Print the stretch of the Bible reflection from "After being in" through "away from God.", word for word.

Start of PROVIDED TEXT

After being in a legalistic cult for several years, I found my well-worn Bible to be an irritant for years. Every time I opened it, I could see and hear preachers of my past explaining a non-authentic view of Christianity. My side notes, the dog-eared chapter tabs, and underlined passages all reminded me of wrong teachings, things that pulled me away from God.
I used another Bible for awhile, one with no tell-tale memories, but then I discovered The Message translation by Eugene H. Peterson which uses contemporary language. It renewed the life and energy of the many messages in the Bible for me. Nowadays, I can pick up any Bible, including my old, heavily used one and it doesn’t matter, but The Message still has a warm place in my heart.

End of PROVIDED TEXT
Start of PROVIDED RECORDS

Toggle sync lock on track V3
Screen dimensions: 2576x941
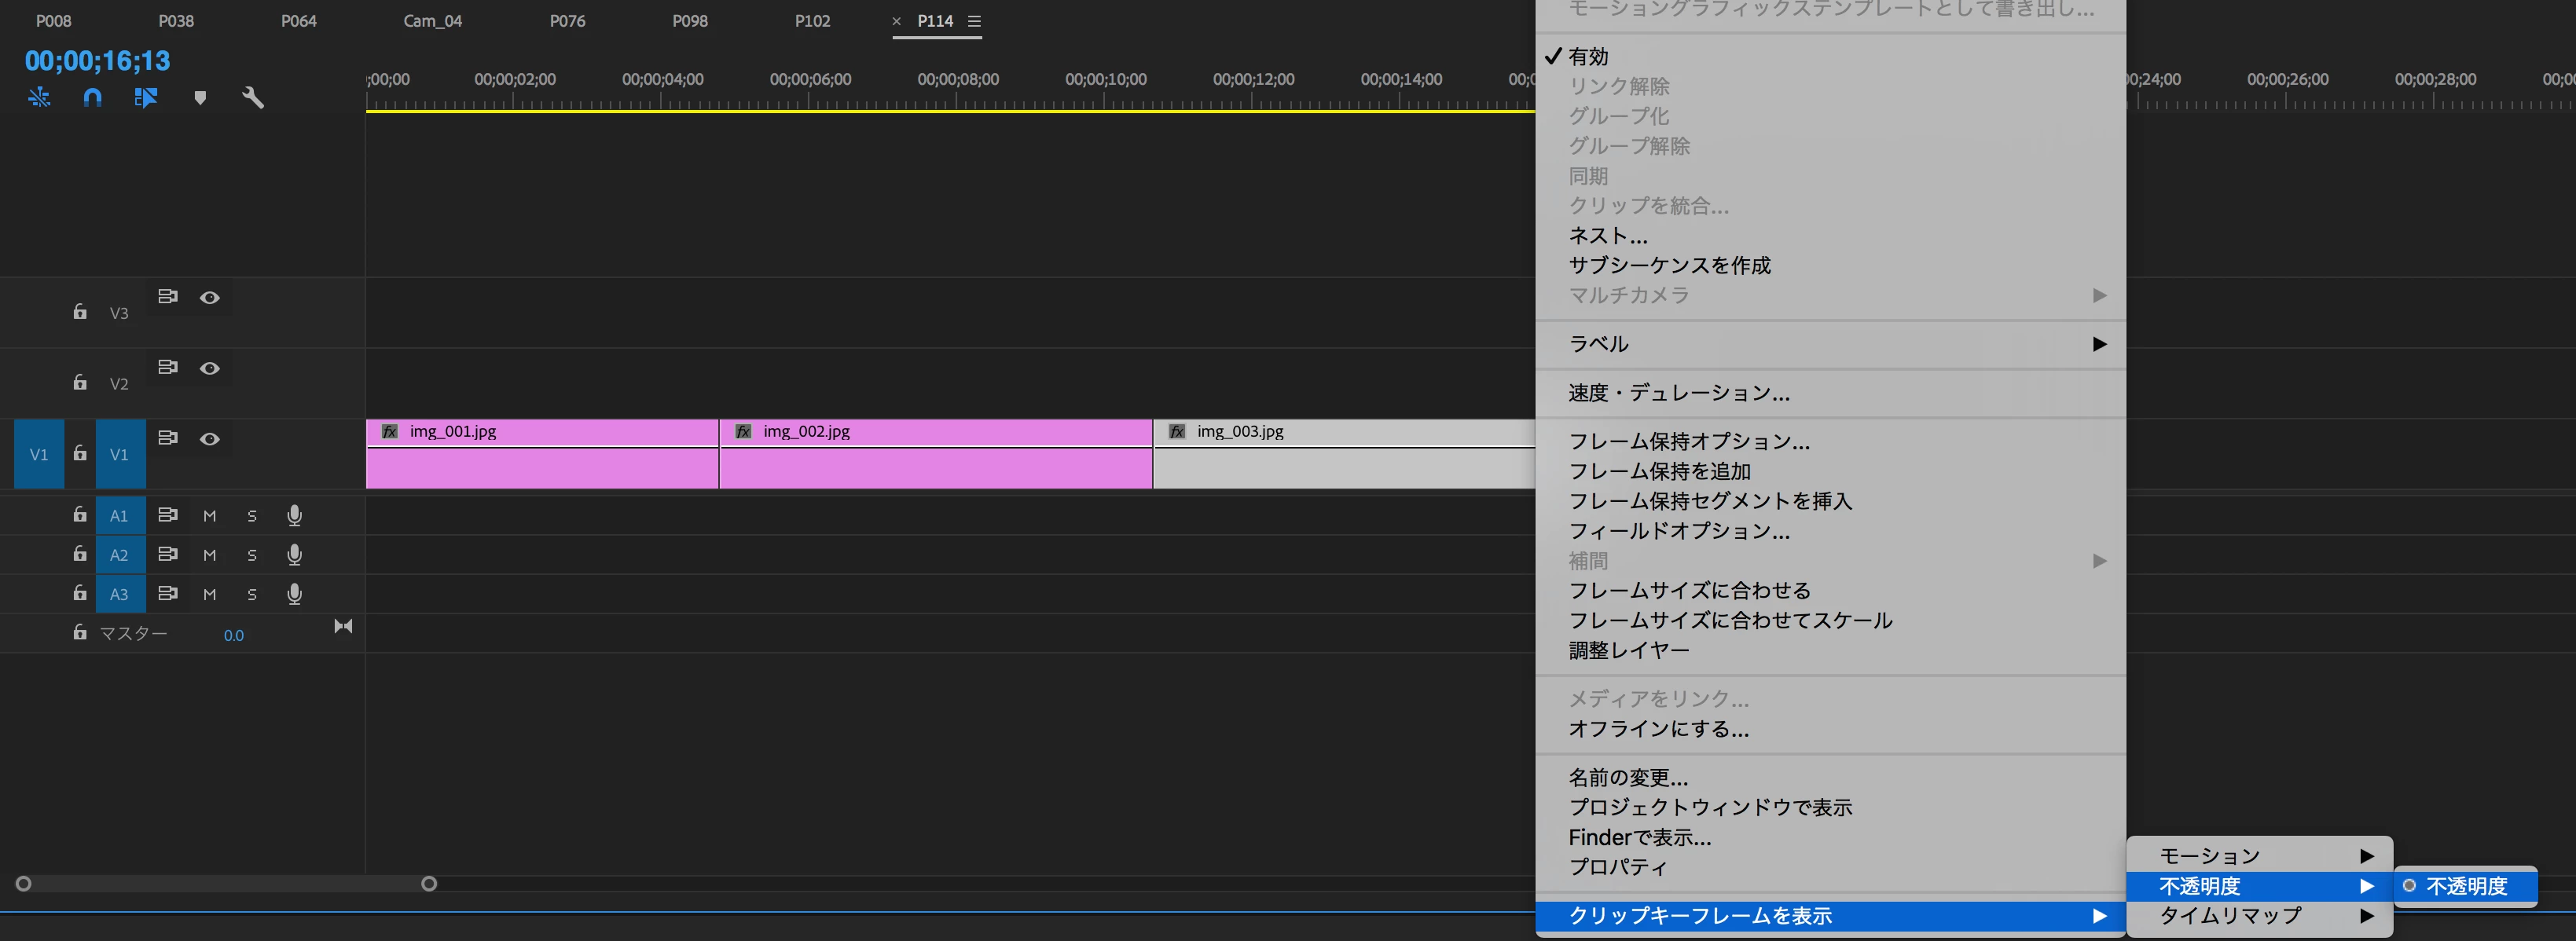click(168, 297)
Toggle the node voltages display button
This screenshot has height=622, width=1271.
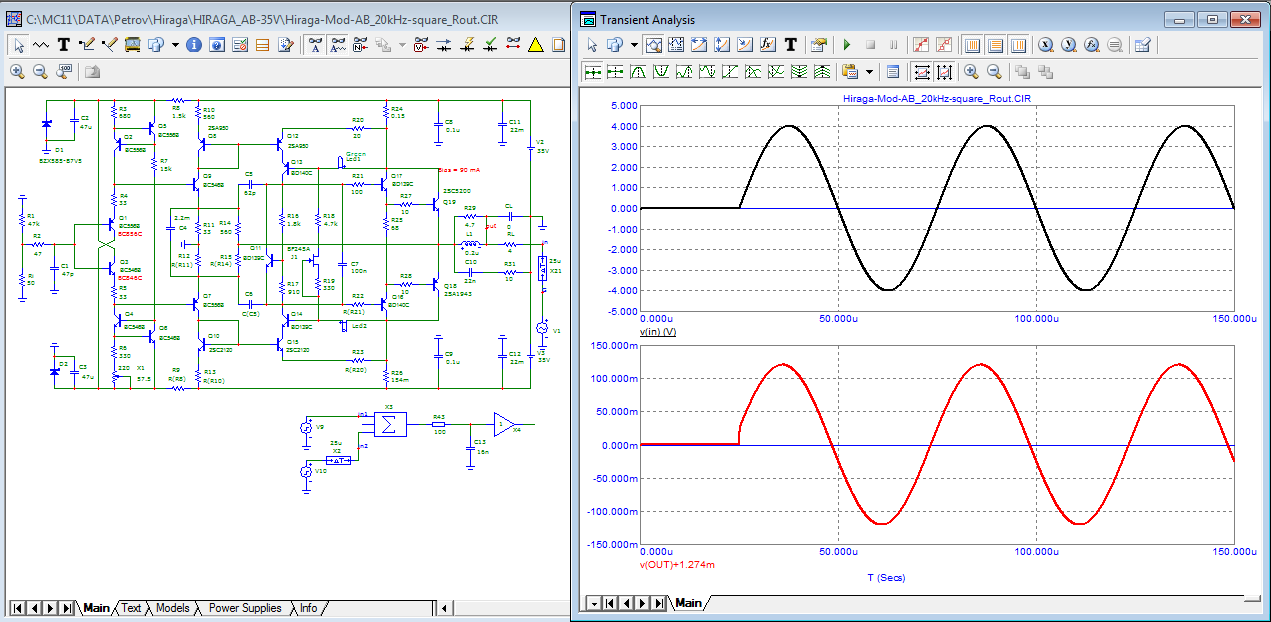[419, 45]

End of PROVIDED RECORDS

▸ **TASK ANSWER**:
After being in a legalistic cult for several years, I found my well-worn Bible to be an irritant for years. Every time I opened it, I could see and hear preachers of my past explaining a non-authentic view of Christianity. My side notes, the dog-eared chapter tabs, and underlined passages all reminded me of wrong teachings, things that pulled me away from God.